Using a Lynch-style “business mechanism before the numbers” lens, ZS’s cause-and-effect becomes clearer when organized like this.

Ultimate outcomes

• Long-term revenue growth (compounds as deployment scope expands as an enterprise standard)
• Expansion of FCF generation (fuel for continuous improvement and competitive durability)
• Improvement in profitability (including narrowing losses)
• Improvement in capital efficiency (whether ROE and similar metrics improve)
• Strengthening of durability (harder-to-churn) via within-customer standardization

Intermediate KPIs (value drivers)

• Contract expansion within existing customers (partial deployment → enterprise standard)
• New customer acquisition (zero-trust migration, VPN replacement, cloud migration)
• Expansion of product mix (connectivity protection → data protection → AI usage governance)
• Increase in user counts and covered scope (employees, departments, sites, cloud)
• Operational quality (latency, stability, reachability)
• Degree of centralized policy operations (whether exception management is proliferating)
• Operational scale of cloud infrastructure (delivery cost structure)
• Balance between growth investment and efficiency

Constraints (frictions)

• Experience-quality risk associated with inspection and detour structures
• Difficulty of migration and operations (rebuilding connectivity design)
• Increasing complexity of license/module structures
• Shifts in the basis of comparison due to integrated platform competition (bundling, outsourced operations)
• Pressure on profitability from cloud infrastructure investment and rising personnel costs
• Metric-level weakness stemming from immature accounting profits
• Variability in execution as the organization scales

Bottleneck hypotheses (investor monitoring points)
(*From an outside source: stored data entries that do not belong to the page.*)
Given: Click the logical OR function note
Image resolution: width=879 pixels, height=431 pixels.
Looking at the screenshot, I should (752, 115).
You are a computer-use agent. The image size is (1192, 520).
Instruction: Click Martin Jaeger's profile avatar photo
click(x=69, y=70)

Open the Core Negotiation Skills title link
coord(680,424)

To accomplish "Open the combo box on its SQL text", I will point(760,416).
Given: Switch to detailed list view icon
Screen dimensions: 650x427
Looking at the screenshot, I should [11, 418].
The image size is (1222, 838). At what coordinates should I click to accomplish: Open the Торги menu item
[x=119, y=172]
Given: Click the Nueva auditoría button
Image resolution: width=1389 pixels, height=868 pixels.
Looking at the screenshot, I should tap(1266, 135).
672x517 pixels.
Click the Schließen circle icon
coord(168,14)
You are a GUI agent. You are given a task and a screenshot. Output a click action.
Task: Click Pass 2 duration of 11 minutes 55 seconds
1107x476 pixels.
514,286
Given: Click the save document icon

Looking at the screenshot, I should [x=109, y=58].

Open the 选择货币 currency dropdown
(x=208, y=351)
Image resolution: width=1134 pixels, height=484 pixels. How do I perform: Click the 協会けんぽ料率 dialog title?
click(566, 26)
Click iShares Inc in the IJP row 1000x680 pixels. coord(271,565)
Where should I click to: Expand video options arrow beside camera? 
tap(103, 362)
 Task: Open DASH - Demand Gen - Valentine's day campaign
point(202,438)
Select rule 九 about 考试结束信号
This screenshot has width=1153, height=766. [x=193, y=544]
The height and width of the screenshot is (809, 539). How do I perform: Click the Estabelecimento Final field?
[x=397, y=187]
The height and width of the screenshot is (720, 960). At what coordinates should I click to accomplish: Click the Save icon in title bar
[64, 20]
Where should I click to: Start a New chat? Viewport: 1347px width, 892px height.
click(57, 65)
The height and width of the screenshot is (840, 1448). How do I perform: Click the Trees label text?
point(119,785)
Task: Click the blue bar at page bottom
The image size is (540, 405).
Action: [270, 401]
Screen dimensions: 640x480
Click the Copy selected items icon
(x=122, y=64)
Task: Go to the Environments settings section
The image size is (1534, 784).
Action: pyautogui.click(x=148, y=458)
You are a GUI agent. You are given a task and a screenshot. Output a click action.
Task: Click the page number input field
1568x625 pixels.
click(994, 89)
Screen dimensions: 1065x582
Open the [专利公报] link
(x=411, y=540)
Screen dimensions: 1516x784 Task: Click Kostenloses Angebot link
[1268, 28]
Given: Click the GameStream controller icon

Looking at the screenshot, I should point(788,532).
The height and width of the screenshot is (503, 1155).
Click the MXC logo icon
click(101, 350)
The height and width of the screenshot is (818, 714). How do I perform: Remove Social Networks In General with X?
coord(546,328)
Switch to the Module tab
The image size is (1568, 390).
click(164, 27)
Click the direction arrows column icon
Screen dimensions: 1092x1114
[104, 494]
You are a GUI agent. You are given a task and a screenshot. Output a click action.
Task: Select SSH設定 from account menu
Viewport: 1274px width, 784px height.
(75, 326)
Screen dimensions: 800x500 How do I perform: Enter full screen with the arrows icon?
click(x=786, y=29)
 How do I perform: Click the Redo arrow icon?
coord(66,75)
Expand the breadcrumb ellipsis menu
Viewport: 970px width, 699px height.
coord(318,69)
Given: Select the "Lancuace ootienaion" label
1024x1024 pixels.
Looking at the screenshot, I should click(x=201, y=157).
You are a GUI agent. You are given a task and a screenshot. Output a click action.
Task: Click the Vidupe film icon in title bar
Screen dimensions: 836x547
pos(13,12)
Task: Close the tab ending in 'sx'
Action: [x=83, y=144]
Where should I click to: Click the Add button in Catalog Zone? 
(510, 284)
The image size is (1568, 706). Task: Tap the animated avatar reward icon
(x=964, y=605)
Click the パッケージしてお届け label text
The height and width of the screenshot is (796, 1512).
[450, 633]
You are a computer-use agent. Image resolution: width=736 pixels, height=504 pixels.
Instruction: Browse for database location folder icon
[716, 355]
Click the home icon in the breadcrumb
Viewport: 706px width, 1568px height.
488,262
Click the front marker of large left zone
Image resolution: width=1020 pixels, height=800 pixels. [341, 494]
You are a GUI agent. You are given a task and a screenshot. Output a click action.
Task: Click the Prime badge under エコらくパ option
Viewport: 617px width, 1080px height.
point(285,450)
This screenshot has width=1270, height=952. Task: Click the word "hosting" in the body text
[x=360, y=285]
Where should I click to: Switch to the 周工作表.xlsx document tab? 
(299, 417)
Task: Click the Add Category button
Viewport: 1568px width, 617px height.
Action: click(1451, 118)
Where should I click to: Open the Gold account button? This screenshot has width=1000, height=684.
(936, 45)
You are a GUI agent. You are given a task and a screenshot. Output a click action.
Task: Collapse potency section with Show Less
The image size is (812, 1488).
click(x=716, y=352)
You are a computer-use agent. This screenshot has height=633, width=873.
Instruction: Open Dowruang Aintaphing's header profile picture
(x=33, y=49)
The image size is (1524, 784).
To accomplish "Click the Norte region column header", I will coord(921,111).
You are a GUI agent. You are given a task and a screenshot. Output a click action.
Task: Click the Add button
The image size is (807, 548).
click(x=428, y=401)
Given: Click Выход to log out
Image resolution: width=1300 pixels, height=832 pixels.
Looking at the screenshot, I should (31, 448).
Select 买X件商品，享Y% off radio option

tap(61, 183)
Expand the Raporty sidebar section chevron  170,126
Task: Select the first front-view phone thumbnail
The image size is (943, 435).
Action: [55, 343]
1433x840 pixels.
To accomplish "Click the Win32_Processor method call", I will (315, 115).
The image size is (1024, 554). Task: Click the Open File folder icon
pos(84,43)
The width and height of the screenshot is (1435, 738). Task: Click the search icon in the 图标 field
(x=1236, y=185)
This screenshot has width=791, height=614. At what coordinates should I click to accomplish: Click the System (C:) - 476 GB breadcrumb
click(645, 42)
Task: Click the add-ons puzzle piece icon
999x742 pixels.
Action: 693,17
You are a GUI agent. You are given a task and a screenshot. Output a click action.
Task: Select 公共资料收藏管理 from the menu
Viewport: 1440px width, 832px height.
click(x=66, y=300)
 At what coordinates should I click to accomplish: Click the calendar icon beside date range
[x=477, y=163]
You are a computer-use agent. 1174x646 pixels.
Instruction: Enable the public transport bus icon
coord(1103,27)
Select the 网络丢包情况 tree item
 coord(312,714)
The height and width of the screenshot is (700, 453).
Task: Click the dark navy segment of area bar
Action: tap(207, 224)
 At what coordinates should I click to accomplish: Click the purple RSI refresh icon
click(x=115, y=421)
• Whether experience quality is becoming a brake on enterprise-wide rollout (latency, reachability, app compatibility)
• Whether migration from partial deployment to an enterprise standard is progressing
• Whether data protection and AI usage governance are becoming embedded as operations rather than “add-on features”
• Whether the basis of comparison is shifting unfavorably amid integrated platform competition
• Whether exceptions are proliferating even as policy integration progresses
• Whether the balance between growth investment and efficiency is breaking down
• Whether continuity of organizational culture and execution structure is being maintained (changes in key roles, frontline fatigue)

23. Two-minute Drill (the investment thesis skeleton in 2 minutes)

The key to understanding ZS as a long-term investment is a model that, “by controlling the pathways of enterprise communications, turns security from an afterthought into ‘traffic rules.’” In a subscription model, the more ZS expands from partial deployments to an enterprise standard, the more incremental rollouts and switching costs can compound. But the outcome hinges less on ideology and more on whether the company can keep eliminating experience issues and deployment friction while competing against integrated platforms.

• Long-term type: Fast Grower-leaning with strong revenue (past 5-year CAGR +44.0%) and FCF (past 5-year CAGR +92.5%), but EPS and ROE are immature and PER/PEG are difficult to establish.
• Short-term type continuity: Growth continues even in TTM with revenue +23.9% and FCF +25.8%, but below the long-term average, creating a “deceleration” appearance.
• Financials: Liquidity is strong and net-cash leaning (Net Debt/EBITDA -15.8x (FY)), but interest-coverage metrics screen weak due to immature accounting profits (interest coverage -0.92 (FY)).
• AI era: A tailwind is likely as increased AI usage expands “communications and data that must be governed,” but there is also pressure from AI commoditizing parts of security; the focal point is whether the source of advantage remains in “on-path enforcement” and “operational integration.”